Bei der durch die langjährige Fanariotenherrschaft verursachten Verderbtheit des herrschenden Bojarenstandes, der Armut und Verkommenheit der bäuerlichen Bevölkerung war ein gesundes politisches Leben unmöglich. Zwei Ministerien, zwei Residenzen (Jassy und Bukarest) und eine Zentralkommission in Focşani erschwerten das Reformwerk außerordentlich. Parteileidenschaft schuf bald Hader zwischen den Versammlungen und dem Fürsten; Cusa hatte während dreier Jahre in der Moldau 6, in der Walachei 9 Ministerien. Nach längern Verhandlungen zwischen den Vertragsmächten genehmigte die Pforte 4. Dez. 1861 eine zeitweilige Union mit der Bestimmung, daß die Zentralkommission aufgehoben werden und der Fürst unter Mitwirkung eines gemeinsamen Ministeriums und einer einzigen Nationalversammlung regieren solle. Eine fürstliche Proklamation vom 8. Dez. erklärte hierauf die Gründung des einheitlichen Staates R. Unter dem hochkonservativen Kabinett B. Catargiu trat 5. Febr. 1862 die erste einheitliche Nationalversammlung in Bukarest zusammen. Am 20. Juni 1862 wurde jedoch Catargiu meuchlings erschossen. Die Kammer stellte sich dem ebenfalls konservativen Ministerium Cretzulesco feindlich gegenüber, wurde daher aufgelöst und 12. Okt. 1863 vom Fürsten ein neues Kabinett unter Vorsitz Cogalniceanus gebildet. Die Kammer beschloß im Einvernehmen mit dem Kabinett die Abschaffung der Todesstrafe, der körperlichen Züchtigung und die Säkularisation der Klostergüter. Als jedoch die Kammer die Beratung eines neuen Wahlgesetzes verweigerte und dem Ministerium ein Tadelsvotum gab, wurde sie 14. Mai 1864 gewaltsam aufgelöst. Eine Proklamation des Fürsten forderte das Volk auf, sich über ein Zusatzstatut der Pariser Konvention von 1858, enthaltend die Abänderung des Wahlgesetzes, Einführung des allgemeinen Wahlrechts, eines Senats und eines Staatsrats, auszusprechen. Die Volksabstimmung vom 22. Mai ergab 682,621 Stimmen mit Ja und 1307 mit Nein. Cusa versicherte sich in Konstantinopel der Genehmigung der Pforte für den Staatsstreich, und nachdem die Mächte das Zusatzstatut und das neue Wahlgesetz bestätigt hatten, wurden diese 19. Juli verkündet.
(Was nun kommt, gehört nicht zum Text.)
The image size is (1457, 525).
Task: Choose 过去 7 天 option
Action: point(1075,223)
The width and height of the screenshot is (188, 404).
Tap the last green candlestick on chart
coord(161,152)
Bis zum Zusammentritt der neuen Kammern (18. Dez. 1864) übte Cusa eine unumschränkte Gewalt aus und erließ wichtige Gesetze: ein Ackergesetz, das die Fronen auflöste und den Bauern Grundeigentum verlieh, ein Zivil-, Kriminal- und Handelsgesetzbuch nebst den Prozeßordnungen, eine neue Gerichtsorganisation, ein Unterrichtsgesetz u.a. Als aber 23. Juli 1865 die Regierung die Einführung des Tabakmonopols und die Ablieferung der Tabakvorräte an den [254] Staat für 15. Aug. anordnete, kam es in Bukarest zu einem Aufstand, dessen Unterdrückung nur mit Waffengewalt möglich war. Die Finanzen waren durch Verschwendung und mutwillige Ausgaben zerrüttet; für 1865 ergab sich ein Defizit von 17 Mill., während Mißernten und Hungersnot die Steuerkraft des Landes erschöpft hatten. Die Allmacht von Günstlingen (wie dem Ostender Kellner Librecht) und Mätressen beleidigte die gebildeten Klassen. In der Nacht vom 22. zum 23. Febr. 1866 drangen Verschworne in den Palast; Cusa wurde gezwungen, abzudanken und verließ R. Eine provisorische Regierung konstituierte sich sodann mit einem Koalitionsministerium aus allen Parteien. Beide Kammern wählten hierauf einstimmig den Grafen von Flandern, jüngern Bruder des Königs der Belgier, zum Fürsten. Da dieser die Wahl ablehnte, ordnete die Regierung 14. April eine Volksabstimmung über die Wahl des Prinzen Karl von Hohenzollern-Sigmaringen an, die am 20. April mit günstigem Ergebnis erfolgte. Die Konstituierende Versammlung proklamierte die Wahl 13. Mai, und Fürst Karl I. hielt seinen Einzug in Bukarest 22. Mai. Eine freisinnige Verfassung nach belgischem Muster wurde vom Fürsten beschworen und veröffentlicht (11. Juli). Die Mächte erkannten 24. Okt. die neue Ordnung der Dinge an.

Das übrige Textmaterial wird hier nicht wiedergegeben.